At the time of his death Rodgers, who stood 6-foot-7, weighed 148 pounds with a body mass index of 16.7, which is considered “too low” to be healthy.

“One thing we know for certain is his cellmate didn’t starve him to death or cause malnutrition,” Quackenbush added. “What (the TDCJ) is saying is his death was caused by an altercation, what does that have to do with the fact that he was dying of malnutrition and starvation?”

The TDCJ denied the claims of starvation in April.

TDCJ public information officer Robert Hurst spoke with the Globe-News in April saying that, “the notion that the offender was ‘starved’ is inaccurate. Food trays were delivered every day to his cell, and records indicate he purchased food from the commissary. There is no evidence to suggest that food was ever withheld from Rodgers.”

According to TDCJ medical documents, as well as an autopsy report acquired by the Globe-News, Rodgers suffered from various ailments in 2015 such as varying weight, intermittent loss of vision in his right eye and he complained of not being able to keep food down.

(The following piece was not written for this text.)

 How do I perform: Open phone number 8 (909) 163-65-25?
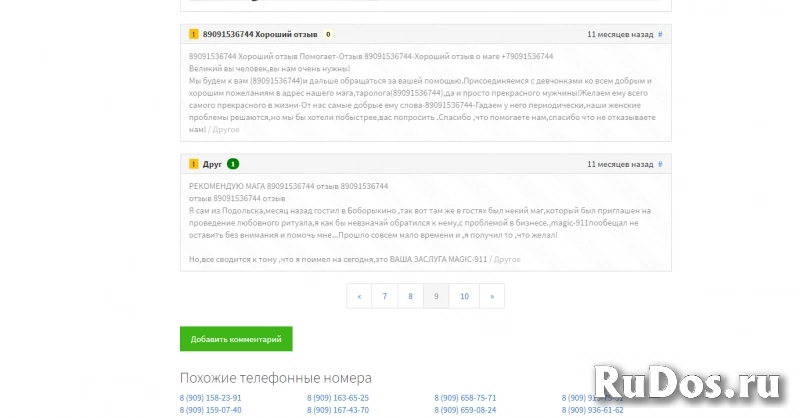coord(338,398)
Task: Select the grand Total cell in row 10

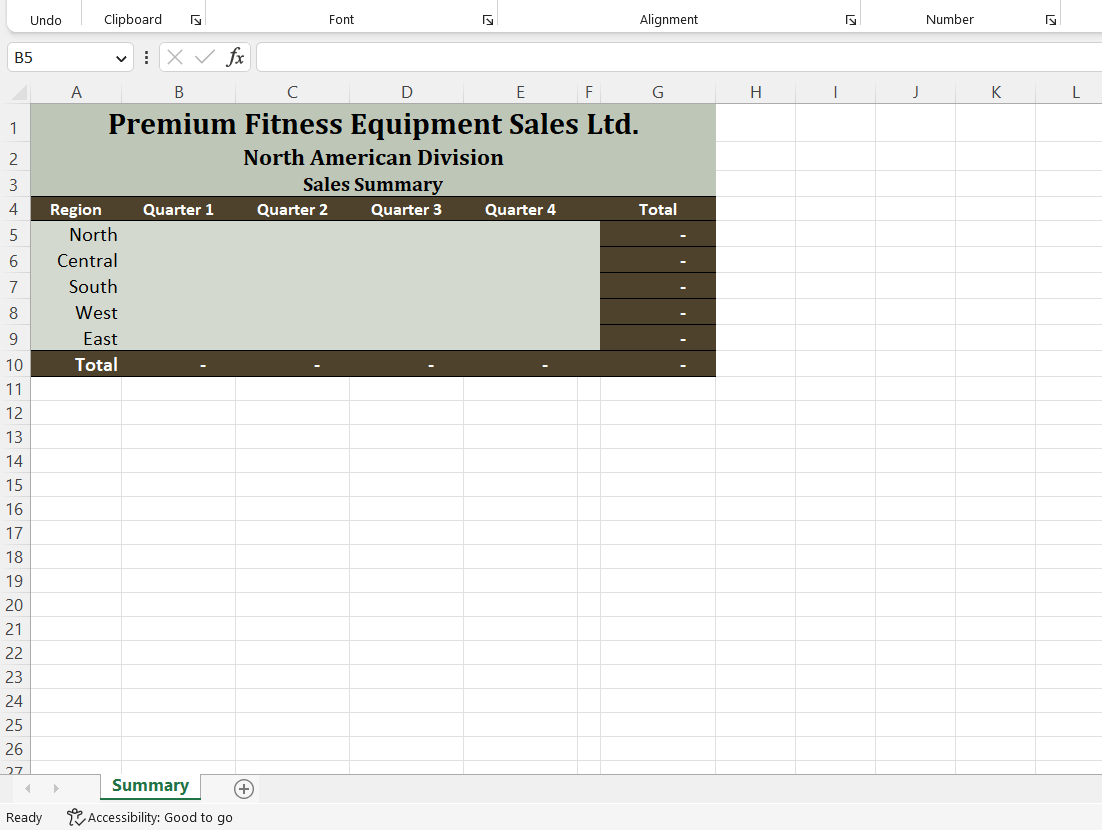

Rodgers’ mother was not available for comment on the lawsuit being filed, but did issue a statement on Quackenbush’s website.

“It makes me feel awful because it’s such a slow death,” Patrick said. “Starvation, lack of medical, all the weight loss, everything my son went through could have been prevented just by helping him out. He needed medical care and he wasn’t getting it.”

Story provided by Amarillo Globe-News.